Otra navidad. Sí, otra. A Katerina nunca le había divertido esta época. Bueno, cuando era pequeña en casa de los abuelos y luego con sus hijos y los primos y el ruido y la música. Pero ahora estaban solos Franz y ella. Todos estos pensamientos se los iba diciendo mientras miraba los escaparates de la calle peatonal, adornados con guirnaldas, luces, un reno que subía y bajaba la cabeza de manera obsesiva, muchas flores de pascua y un fondo de villancicos en los altavoces. Resultaba alegre. Le gustaba el apresuramiento de la gente cargada de bolsas, las risas, los cuchicheos, el vaho que salía de sus bocas…
Hacía muchos años que no habían vuelto a esta ciudad, la suya, donde habían pasado la infancia y parte de su ajetreada juventud. Desde que se casaron fueron casi nómadas por el mundo debido al trabajo de Franz. Habían vivido en Australia, en Francia, en México, en Portugal. ¡Dios mío!, casi no podía enumerar los países. Ahora se sentían un poco extranjeros en su propia ciudad. No habían podido constatar cómo se había ido transformando y, aunque de vez en cuando regresaban, la sorpresa de los cambios era tan breve que no les daba tiempo a asimilarlos.
La casa de sus padres se había convertido en un hotel acogedor y sofisticado. Su instituto en sala de conciertos y los pequeños comercios donde compraban, prácticamente no existían. Este no poder acoplar la realidad de lo que veía con sus recuerdos, le produjo una sensación de pérdida, casi de abandono y desde luego de vejez. Ellos no pertenecían a este mundo.
Siguió caminando embutida en su abrigo de piel y las botas gruesas hacia el hotel donde se alojaban. Les estaba costando encontrar un apartamento en el que instalarse. Uno, caro, el otro, demasiado pequeño, el último que visitaron a Franz no le gustó la orientación, y en este momento, con las fiestas tan próximas, no era buena época para proseguir. Así descansarían porque esa búsqueda se les hacía cuesta arriba. Pensar en una casa nueva les daba una inmensa pereza y ya se habían acostumbrado a climas más suaves. Quizás es que no veían claro su proyecto de vida de jubilados, pero querían tener un sitio donde pudieran venir sus hijos, sus dos hijos. Uno se había quedado en Australia y el otro vivía en Paris. Y esta Navidad no iba a venir ninguno. No tenían casa, e ir a un hotel les parecía poco navideño, poco acogedor. Este fue el argumento de ambos. Estaba segura de que se pusieron de acuerdo para justificar su ausencia.
—Tienen su vida, querida, hay que respetársela —la consoló Franz cuando vio pesadumbre en su cara—. No seas tan gallina clueca.
Ella sabía que él estaba igual de apenado. Siguió caminando hacia la catedral. Quería ponerle una vela a santa Apolonia, protectora de los niños y se dio casi de bruces con el mercadillo navideño que desplegaban delante. ¿Cómo lo había olvidado? Si era uno de sus momentos favoritos ir a comprar adornos con su madre o con su hermana, más tarde con amigos. Katerina dio un suspiro y se zambulló en medio de los puestos. Adquirió dos candelabros con forma de Santa Claus, una guirnalda de abeto con luces entremezcladas y un spray de olor a pino. Entró en la catedral y puso la vela a Santa Apolonia. Volvió al hotel.
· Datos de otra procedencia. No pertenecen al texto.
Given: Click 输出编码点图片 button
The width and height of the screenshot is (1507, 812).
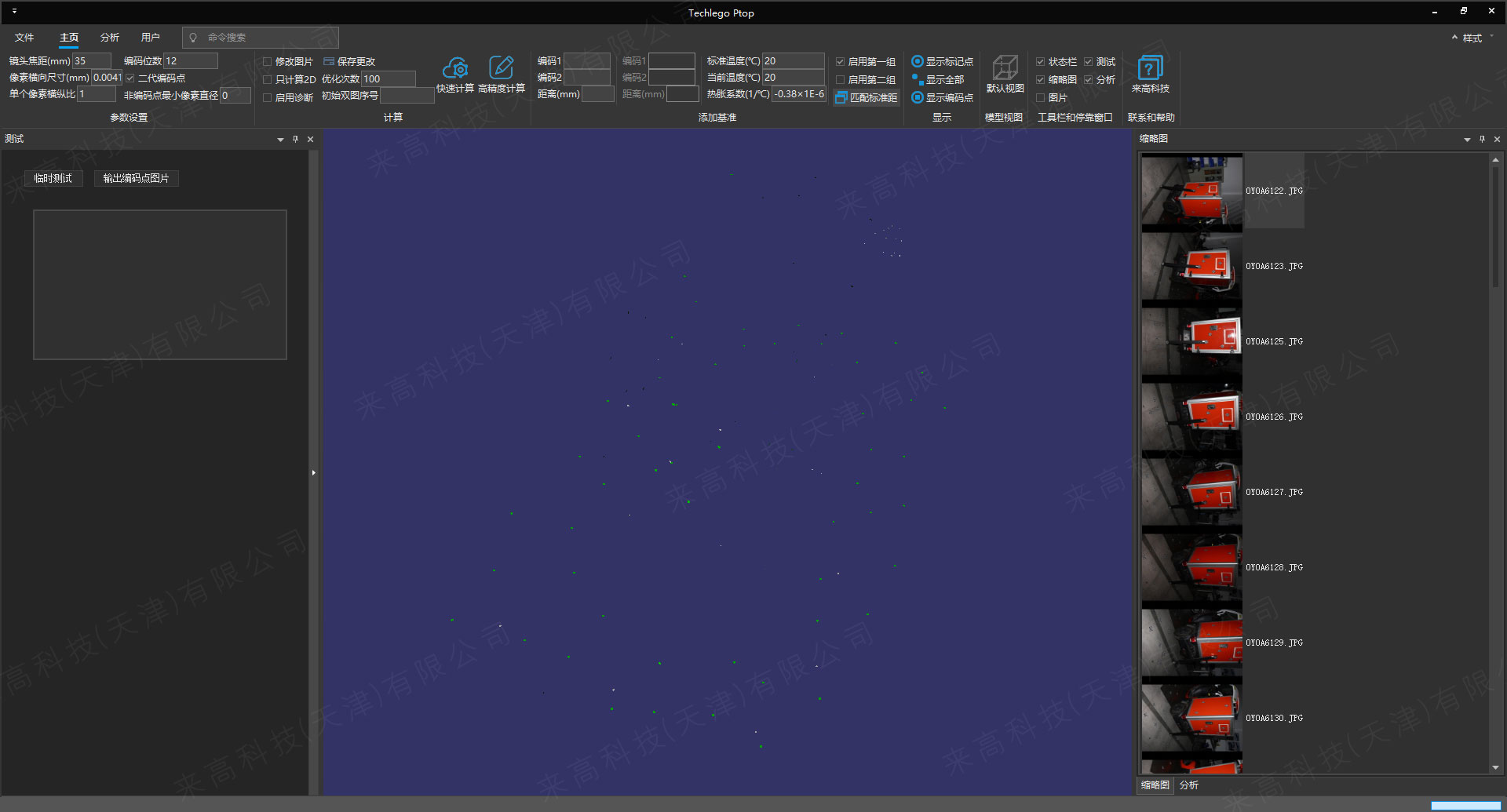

Al entrar en la pequeña y anodina suite encontró a Franz dormitando frente al televisor encendido. Tenía la cabeza colgada sobre el pecho y el pelo se le había descolocado dándole un aire de pollo desplumado. Se le veía el cuello delgado. Al cerrar la puerta él se espabiló, se alisó los mechones y dijo que había reservado una mesa para cenar.
Katerina sacó la guirnalda que colocó en la chimenea, llamó al servicio de habitaciones y preguntó si les podían servir la cena en su cuarto. Sí, ese champagne estaba muy bien, pero que estuviera bien frío, por favor. Se volvió hacia él que la miraba entre asombrado y divertido, le pasó ambas manos por la cara y le besó en la frente.
—He pensado que la vida y la Navidad son un regalo que hay que celebrar. Aunque ellos no estén, estamos tú y yo —en un tono casi doctoral apostilló—. Te das cuenta que la palabra vida está dentro de la palabra Navidad.
Franz afirmó sonriente, siempre había sido una chica muy perspicaz. Y si no estaba contenta en esta ciudad, podían irse a vivir donde quisiera. Ella se puso de rodillas frente a él y reposó la cabeza en su huesudo regazo. Él le pasó la mano por el pelo aún húmedo de la calle.
—Y tú, querida mía, eres el mejor regalo de la vida y de la Navidad.